By Mark McSherry
The European Commission announced it intends to sell up to €80 billion of long-term EU-Bonds in the first half of 2023 under its unified funding approach.
“Under this approach, the Commission – on behalf of the EU – will henceforth issue only ‘EU-Bonds’ rather than separately denominated bonds for individual programmes such as SURE and Macro-Financial Assistance (MFA),” said the Commission.
“The programmes to be financed through the unified funding approach in the first half of next year are the NextGenerationEU recovery programme and the new Macro-Financial Assistance + programme for Ukraine.
“The former will account for some €70 billion, and the latter for around €10 billion.
“The unified funding approach will allow the instruments developed for NextGenerationEU to be used in the same way for other lending programmes.
“All of these programmes can be funded in a flexible manner, relying on the proceeds of a single scheme of EU-Bills and EU-Bonds transactions.

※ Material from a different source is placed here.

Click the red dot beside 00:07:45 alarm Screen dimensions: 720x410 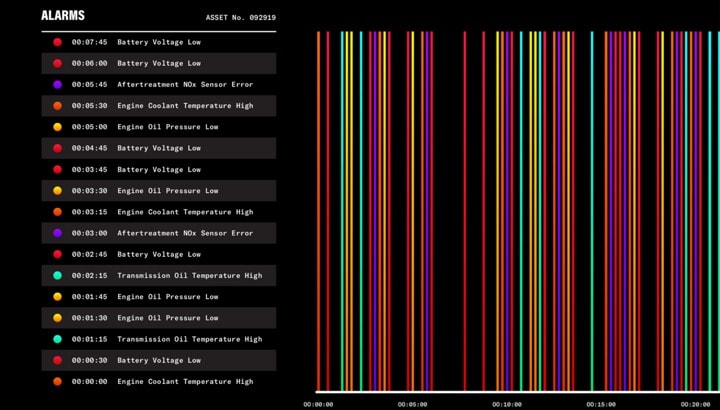57,42
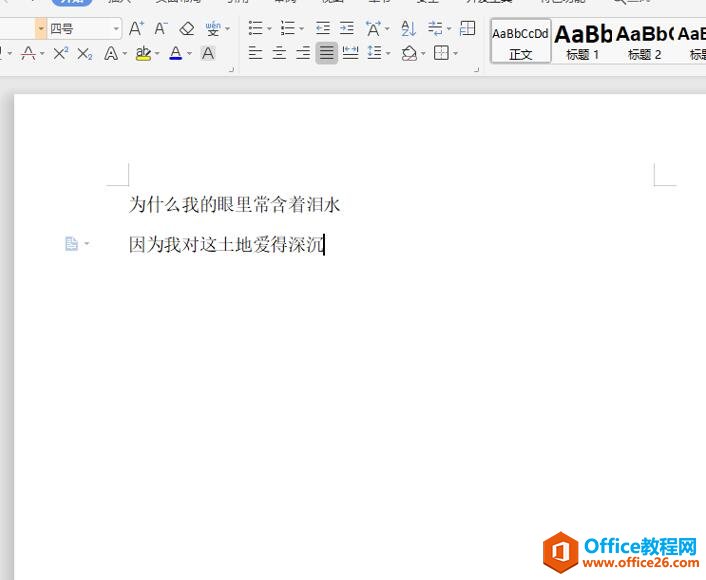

“The Commission said it will continue to finance the green component of the Recovery and Resilience Facility at the heart of NextGenerationEU through clearly and separately designated NextGenerationEU green bond issuances.
“In this way, investors will remain able to verify that proceeds from the NextGenerationEU green bonds are matched to eligible green bond expenditures in accordance with the NextGenerationEU green bond framework.”
The European Commission currently runs two major programmes financed through capital markets funding – the NextGenerationEU recovery instrument of around €800 billion between mid-2021 and end-2026 and the Macro-Financial Assistance + programme, to provide up to €18 billion of support to Ukraine in 2023.
Since the launch of NextGenerationEU in June 2021, the Commission has so far raised around €170 billion in long-term EU-Bonds.
Of this amount, nearly €140 billion has been disbursed to 22 EU countries under the Recovery and Resilience Facility. Further support has been provided to other EU programmes benefitting from NextGenerationEU funding.
The Macro-Financial Assistance + programme follows the disbursement of €7.2 billion by the Commission in emergency MFA loans to Ukraine in 2022. Prior to that, the EU had provided over €5 billion to Ukraine through five MFA programmes since 2014.